PROMPT:
Begin at the line below that has "You are a computer-use agent.". Stop after the line that has "This screenshot has width=464, height=221.", repeating each line exactly and leaving out the pictures.

EXERCISE INPUT:
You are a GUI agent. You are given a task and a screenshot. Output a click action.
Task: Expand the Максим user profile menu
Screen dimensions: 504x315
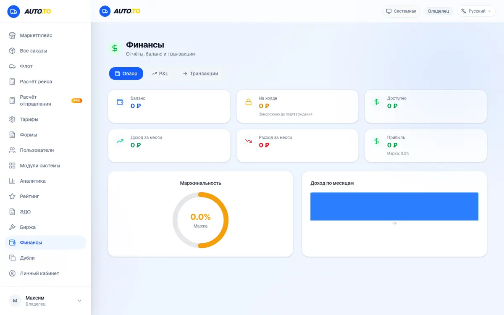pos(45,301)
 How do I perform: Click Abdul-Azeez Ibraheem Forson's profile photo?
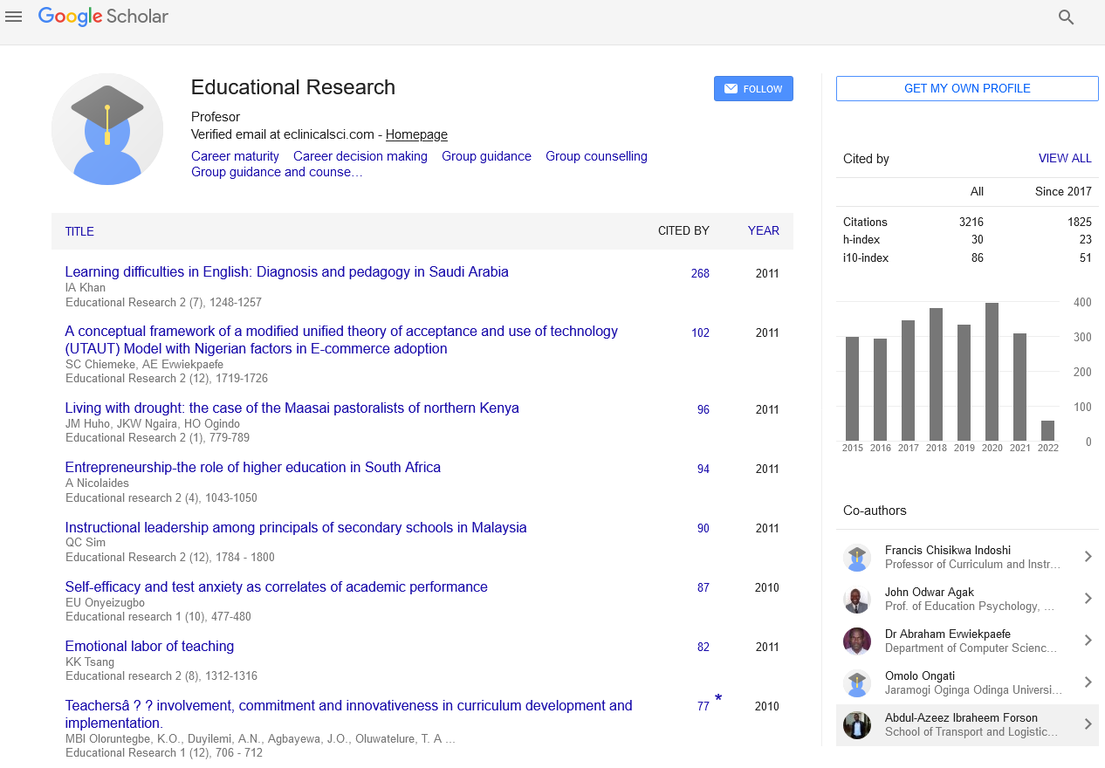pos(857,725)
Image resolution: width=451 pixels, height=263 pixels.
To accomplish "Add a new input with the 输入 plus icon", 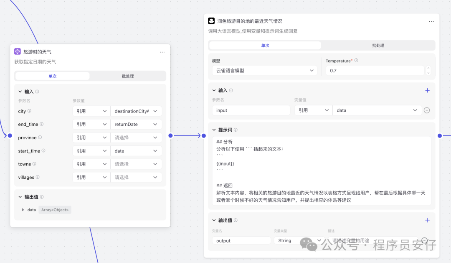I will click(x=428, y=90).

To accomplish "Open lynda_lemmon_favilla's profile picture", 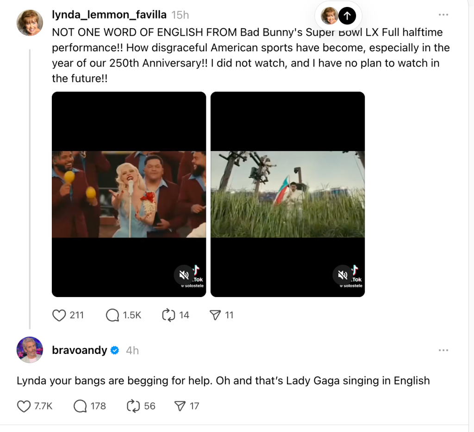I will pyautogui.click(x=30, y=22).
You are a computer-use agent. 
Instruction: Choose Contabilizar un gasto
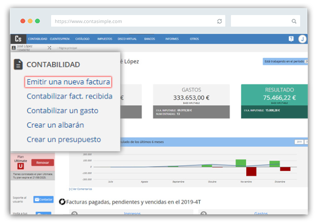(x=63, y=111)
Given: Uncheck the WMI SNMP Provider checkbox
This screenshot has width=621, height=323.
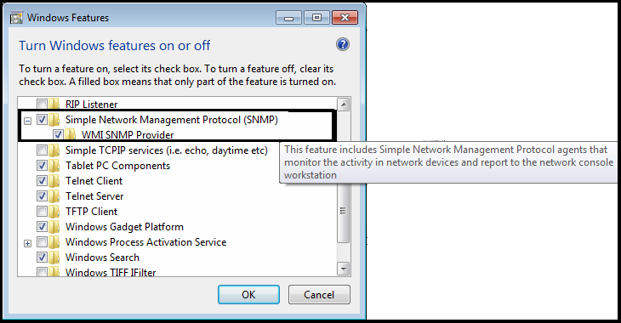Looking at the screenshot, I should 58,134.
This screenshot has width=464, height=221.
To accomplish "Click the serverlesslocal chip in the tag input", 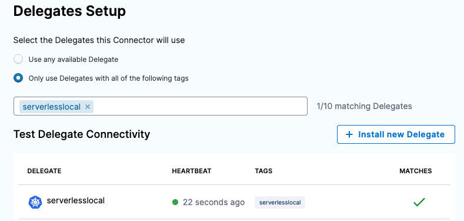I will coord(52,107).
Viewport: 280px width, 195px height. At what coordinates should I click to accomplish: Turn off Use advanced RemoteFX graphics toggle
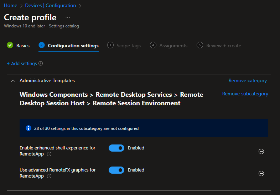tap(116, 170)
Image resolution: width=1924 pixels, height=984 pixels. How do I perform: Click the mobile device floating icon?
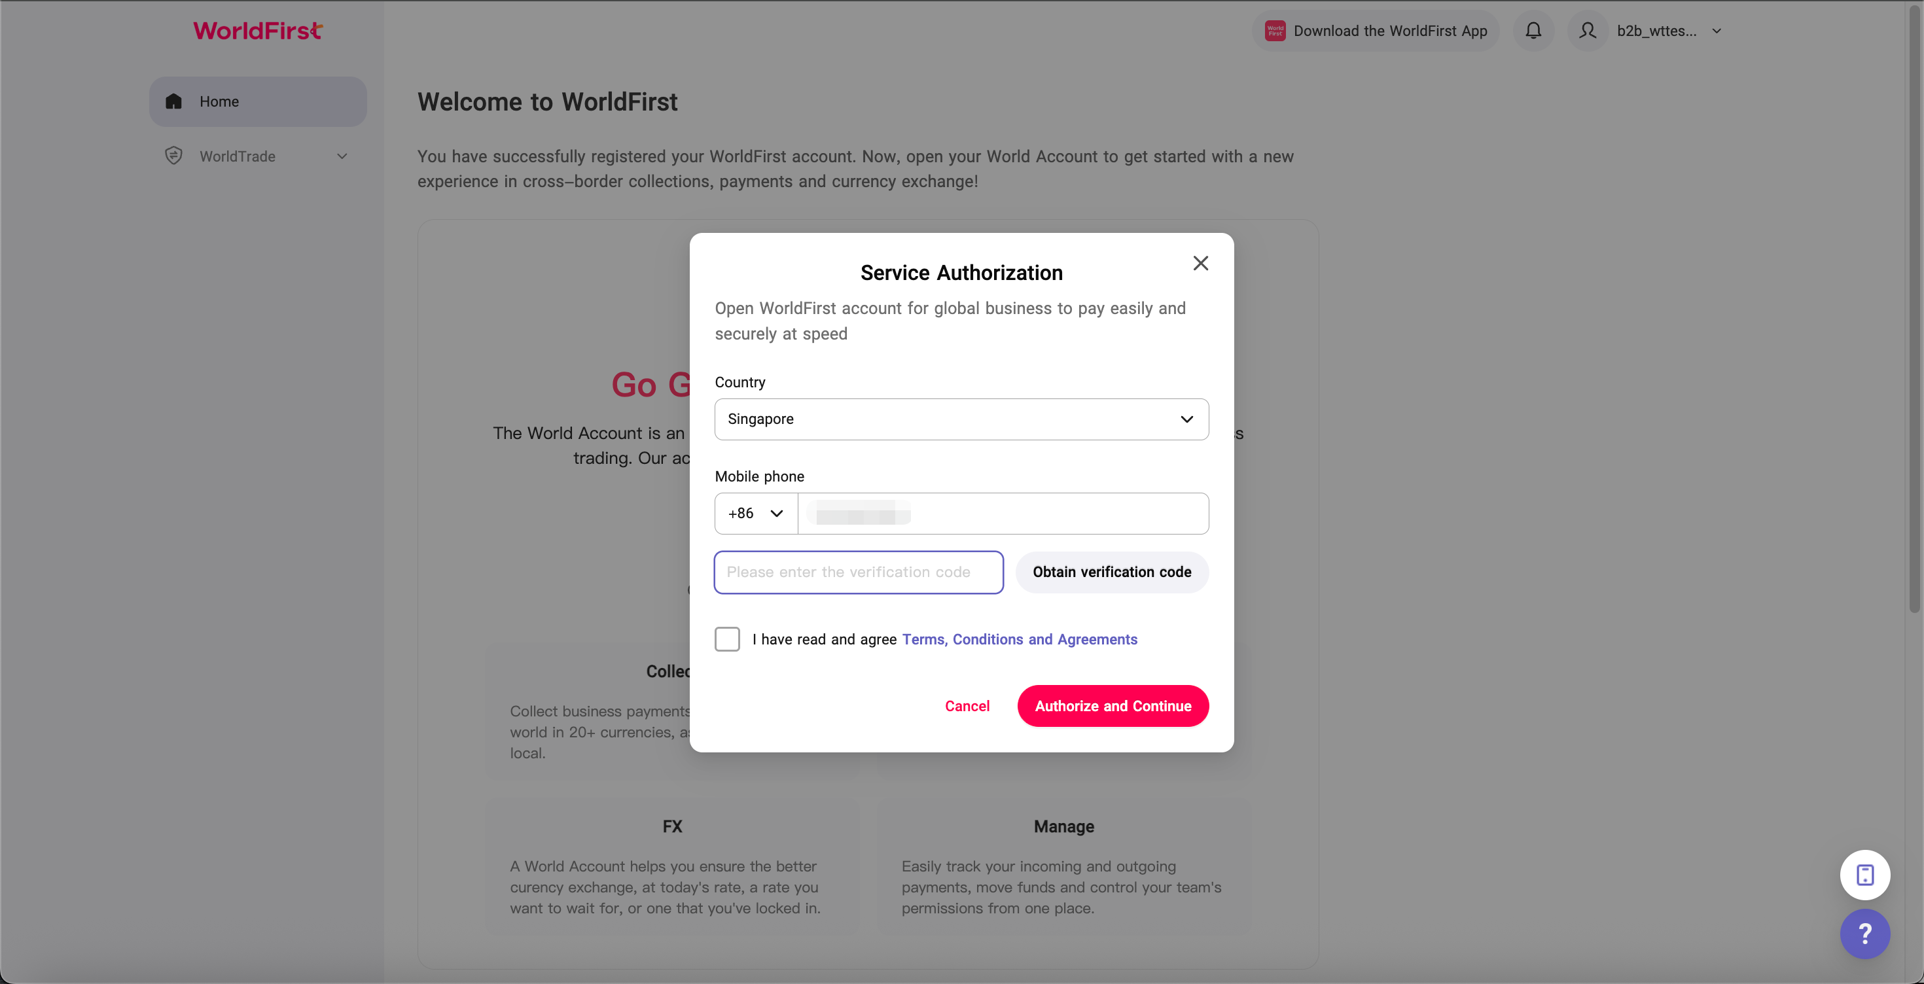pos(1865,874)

SOLUTION TO THE EXERCISE:
You are a computer-use agent. 
Instruction: Choose Contabilizar un gasto
(x=63, y=111)
Given: Uncheck the WMI SNMP Provider checkbox
This screenshot has width=621, height=323.
Looking at the screenshot, I should 58,134.
This screenshot has width=464, height=221.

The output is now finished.